Eurobond holders are to face a 30% haircut on their principal amounts invested as part of the government’s measures taken to put the economy on a sustainable path within the scope of the International Monetary Fund.
Eurobond holders are known for engaging in foreign currency transactions apart from the home-based currency.
The 2023 budget presentation indicated that the domestic debt investors will have to exchange their existing securities for new ones that may offer a zero coupon in the first year, five percent in the second, and ten percent in the third year.
This alternative as indicated by the Deputy Finance Minister, Abena Osei Asare exempts the Treasury Bill holders in the country.
“We have not concluded on the debt exchange but one thing I want to put out there to allay the fears of anybody is that for all T-bills, they are not in the perimeter of the debt restructuring or debt exchange,” Madam Osei Asare assured.
“This budget seeks to achieve certain things that we want to bring stability to the economy and also help us get our debt to a sustainable level. In doing so we are looking at debt exchange as the minister announced. This debt exchange is going to be done in conjunction with the regulators and all the relevant stakeholders”, she noted.
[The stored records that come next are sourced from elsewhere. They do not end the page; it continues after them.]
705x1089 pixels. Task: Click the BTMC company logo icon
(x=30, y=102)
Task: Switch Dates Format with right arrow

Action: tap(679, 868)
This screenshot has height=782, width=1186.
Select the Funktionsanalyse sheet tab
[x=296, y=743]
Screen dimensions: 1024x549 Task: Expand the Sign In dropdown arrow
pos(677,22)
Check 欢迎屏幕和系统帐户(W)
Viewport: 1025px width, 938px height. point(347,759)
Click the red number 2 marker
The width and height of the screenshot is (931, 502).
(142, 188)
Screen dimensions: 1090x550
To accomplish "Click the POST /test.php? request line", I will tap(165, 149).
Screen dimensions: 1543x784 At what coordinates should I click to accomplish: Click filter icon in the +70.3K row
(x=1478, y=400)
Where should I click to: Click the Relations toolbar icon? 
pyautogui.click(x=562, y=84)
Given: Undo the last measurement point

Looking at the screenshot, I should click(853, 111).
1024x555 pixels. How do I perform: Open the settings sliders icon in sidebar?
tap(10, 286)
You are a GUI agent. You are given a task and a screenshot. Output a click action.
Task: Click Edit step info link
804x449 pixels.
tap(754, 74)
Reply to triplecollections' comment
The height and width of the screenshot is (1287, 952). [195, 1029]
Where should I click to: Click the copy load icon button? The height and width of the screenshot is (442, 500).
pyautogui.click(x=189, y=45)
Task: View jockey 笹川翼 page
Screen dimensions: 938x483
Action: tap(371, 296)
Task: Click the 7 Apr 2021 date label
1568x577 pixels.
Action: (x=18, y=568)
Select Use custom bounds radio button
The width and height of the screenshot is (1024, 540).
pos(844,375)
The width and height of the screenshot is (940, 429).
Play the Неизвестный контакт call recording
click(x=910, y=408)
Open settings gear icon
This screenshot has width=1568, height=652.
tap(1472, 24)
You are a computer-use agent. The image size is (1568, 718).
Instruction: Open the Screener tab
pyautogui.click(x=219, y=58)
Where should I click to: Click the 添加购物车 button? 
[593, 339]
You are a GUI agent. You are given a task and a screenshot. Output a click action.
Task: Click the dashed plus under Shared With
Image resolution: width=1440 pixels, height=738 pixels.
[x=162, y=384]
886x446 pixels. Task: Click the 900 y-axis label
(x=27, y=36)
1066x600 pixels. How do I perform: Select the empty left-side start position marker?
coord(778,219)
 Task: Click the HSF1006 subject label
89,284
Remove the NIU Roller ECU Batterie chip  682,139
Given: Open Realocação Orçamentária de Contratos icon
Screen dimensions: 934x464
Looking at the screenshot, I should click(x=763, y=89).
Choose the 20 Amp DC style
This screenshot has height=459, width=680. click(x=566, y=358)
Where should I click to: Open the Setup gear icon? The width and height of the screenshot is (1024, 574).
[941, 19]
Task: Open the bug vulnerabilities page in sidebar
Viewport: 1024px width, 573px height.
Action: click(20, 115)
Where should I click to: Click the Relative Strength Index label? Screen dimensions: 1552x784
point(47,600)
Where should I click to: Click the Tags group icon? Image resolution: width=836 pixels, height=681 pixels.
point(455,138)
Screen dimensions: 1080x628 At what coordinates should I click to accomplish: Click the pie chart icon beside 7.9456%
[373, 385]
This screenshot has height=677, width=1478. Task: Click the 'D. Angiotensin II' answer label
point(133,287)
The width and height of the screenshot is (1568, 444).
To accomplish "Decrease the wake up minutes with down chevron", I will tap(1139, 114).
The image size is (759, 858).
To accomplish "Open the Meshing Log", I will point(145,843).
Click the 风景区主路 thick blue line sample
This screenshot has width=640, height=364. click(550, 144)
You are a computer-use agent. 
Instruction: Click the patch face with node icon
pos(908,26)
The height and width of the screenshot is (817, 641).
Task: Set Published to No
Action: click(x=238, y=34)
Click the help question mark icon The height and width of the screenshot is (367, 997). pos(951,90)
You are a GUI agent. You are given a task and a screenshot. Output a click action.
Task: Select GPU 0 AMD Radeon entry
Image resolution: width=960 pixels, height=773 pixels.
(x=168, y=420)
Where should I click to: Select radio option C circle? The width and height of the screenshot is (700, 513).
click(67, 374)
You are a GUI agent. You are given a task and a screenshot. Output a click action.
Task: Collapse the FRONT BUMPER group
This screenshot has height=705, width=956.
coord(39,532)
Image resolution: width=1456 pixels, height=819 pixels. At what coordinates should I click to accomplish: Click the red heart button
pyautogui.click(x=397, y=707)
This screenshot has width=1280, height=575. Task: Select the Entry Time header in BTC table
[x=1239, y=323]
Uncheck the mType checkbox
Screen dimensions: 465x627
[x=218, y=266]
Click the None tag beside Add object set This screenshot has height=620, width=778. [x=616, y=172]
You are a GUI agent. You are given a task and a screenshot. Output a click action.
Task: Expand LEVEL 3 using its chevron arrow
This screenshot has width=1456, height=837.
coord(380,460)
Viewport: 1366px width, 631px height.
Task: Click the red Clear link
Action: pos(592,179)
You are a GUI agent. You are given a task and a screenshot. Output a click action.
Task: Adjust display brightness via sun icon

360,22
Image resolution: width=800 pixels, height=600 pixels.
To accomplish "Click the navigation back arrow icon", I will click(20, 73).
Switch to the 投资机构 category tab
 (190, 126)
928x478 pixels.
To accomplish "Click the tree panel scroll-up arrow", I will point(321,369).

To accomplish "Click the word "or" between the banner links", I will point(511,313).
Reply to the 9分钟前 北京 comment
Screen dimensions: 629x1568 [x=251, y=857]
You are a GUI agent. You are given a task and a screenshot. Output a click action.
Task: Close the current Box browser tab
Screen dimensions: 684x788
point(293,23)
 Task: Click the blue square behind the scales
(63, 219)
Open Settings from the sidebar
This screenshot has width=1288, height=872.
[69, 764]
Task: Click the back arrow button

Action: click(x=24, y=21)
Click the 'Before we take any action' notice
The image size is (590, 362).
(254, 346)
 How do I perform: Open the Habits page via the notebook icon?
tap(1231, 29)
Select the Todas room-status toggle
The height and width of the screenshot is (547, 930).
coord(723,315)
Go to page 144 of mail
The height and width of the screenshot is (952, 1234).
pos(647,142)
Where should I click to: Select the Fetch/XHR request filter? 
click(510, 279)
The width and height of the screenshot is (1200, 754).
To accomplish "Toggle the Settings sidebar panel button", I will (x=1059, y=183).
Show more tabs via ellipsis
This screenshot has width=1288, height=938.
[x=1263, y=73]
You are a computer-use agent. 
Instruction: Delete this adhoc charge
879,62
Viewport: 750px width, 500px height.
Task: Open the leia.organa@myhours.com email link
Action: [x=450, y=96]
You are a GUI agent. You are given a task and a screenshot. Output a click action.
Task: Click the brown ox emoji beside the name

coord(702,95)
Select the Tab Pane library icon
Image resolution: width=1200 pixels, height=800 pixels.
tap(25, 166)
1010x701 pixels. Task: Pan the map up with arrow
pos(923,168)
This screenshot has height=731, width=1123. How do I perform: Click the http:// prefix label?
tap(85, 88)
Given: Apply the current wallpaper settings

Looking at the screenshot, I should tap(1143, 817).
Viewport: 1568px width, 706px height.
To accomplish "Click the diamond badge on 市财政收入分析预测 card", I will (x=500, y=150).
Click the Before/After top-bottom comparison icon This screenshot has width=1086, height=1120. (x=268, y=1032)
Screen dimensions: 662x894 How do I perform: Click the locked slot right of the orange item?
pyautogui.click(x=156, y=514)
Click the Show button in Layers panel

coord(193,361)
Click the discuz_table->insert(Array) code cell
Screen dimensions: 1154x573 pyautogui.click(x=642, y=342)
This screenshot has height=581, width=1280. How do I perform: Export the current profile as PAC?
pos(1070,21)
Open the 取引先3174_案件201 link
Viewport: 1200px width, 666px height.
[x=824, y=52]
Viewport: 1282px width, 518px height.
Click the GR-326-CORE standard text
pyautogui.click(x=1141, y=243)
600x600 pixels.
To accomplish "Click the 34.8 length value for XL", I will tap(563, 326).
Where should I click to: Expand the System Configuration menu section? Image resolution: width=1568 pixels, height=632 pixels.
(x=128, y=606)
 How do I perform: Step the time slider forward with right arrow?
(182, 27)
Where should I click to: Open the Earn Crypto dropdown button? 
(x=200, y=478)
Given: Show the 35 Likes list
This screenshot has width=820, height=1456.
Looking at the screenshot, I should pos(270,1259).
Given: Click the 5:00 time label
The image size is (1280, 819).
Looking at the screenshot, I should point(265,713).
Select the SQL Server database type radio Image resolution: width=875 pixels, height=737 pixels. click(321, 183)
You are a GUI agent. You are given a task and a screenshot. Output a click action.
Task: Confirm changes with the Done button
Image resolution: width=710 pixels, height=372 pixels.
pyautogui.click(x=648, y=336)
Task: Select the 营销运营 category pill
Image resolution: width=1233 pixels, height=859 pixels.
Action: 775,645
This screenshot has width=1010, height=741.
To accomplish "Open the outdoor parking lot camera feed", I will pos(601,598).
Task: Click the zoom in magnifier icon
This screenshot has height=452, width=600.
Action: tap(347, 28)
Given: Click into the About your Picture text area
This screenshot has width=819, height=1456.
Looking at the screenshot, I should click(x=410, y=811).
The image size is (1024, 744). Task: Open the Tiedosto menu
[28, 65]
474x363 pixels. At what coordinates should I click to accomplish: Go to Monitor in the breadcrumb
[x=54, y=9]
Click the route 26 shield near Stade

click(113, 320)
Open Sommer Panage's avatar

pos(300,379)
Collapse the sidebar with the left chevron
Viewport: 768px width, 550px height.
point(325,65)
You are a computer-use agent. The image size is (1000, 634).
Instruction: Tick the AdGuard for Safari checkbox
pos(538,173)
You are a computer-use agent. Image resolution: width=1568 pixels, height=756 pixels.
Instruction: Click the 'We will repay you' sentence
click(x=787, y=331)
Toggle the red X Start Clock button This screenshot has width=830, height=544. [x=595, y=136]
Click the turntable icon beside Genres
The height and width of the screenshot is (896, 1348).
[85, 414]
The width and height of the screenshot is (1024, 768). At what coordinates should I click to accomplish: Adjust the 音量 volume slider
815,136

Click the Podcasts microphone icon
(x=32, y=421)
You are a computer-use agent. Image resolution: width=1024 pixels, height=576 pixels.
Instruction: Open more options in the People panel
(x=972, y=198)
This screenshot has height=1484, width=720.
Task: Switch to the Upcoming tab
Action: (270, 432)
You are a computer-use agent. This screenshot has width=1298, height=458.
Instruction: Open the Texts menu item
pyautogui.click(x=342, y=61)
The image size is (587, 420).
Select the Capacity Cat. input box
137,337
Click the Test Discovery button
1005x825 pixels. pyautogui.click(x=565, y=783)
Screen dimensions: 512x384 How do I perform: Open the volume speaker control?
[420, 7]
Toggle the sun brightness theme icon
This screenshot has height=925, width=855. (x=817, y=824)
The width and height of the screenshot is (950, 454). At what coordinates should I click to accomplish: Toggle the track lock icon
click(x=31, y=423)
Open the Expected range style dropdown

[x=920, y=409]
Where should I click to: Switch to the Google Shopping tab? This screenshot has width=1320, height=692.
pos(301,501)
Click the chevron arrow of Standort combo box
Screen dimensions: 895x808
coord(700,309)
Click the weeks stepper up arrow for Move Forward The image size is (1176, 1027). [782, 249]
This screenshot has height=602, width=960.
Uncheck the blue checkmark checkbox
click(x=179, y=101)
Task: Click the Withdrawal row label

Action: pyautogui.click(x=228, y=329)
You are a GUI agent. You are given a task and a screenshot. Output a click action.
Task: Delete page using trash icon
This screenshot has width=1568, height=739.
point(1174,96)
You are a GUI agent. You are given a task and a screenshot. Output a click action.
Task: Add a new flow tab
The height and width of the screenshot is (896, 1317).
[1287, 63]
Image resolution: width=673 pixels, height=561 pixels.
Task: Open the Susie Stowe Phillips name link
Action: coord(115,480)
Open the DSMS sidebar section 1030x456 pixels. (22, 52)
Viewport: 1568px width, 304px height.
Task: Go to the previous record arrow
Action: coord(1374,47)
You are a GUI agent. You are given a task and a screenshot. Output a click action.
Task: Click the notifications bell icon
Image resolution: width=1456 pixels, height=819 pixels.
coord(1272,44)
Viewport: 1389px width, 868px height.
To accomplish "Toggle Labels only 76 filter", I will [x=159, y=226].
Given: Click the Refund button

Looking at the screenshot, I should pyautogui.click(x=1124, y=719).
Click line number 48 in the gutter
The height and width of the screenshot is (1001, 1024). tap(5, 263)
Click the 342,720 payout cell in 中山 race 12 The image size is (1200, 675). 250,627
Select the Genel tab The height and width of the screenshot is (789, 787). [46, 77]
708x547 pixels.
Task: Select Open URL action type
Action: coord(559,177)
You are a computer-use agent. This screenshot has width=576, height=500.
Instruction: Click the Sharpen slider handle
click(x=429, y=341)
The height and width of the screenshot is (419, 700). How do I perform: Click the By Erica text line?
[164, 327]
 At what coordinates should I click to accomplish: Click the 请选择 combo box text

Another Deputy Finance Minister, Dr. John Kumah, has averred that the Finance Ministry will soon engage the Eurobond holders both Ghanaians and foreigners to enlighten them on the new angle taken by the government.
In a post after the 2023 budget, Dr. Kumah stated that “These are proposals and we will soon start negotiations with both local and foreign bondholders.”
He further explained that the government has set up a committee to start a “backstage engagement” with bondholders in the country.
It has also been noted that holders of short-term debt securities, comprising Treasury-Bills of 91-Days, 182-Days, and 364-Days treasury notes will be excluded from the haircut intended for the debt restructuring.
Meanwhile, Ghana is aiming to secure a US$3 billion program with the IMF to restructure its economy to attract investors and make life comfortable for its citizens.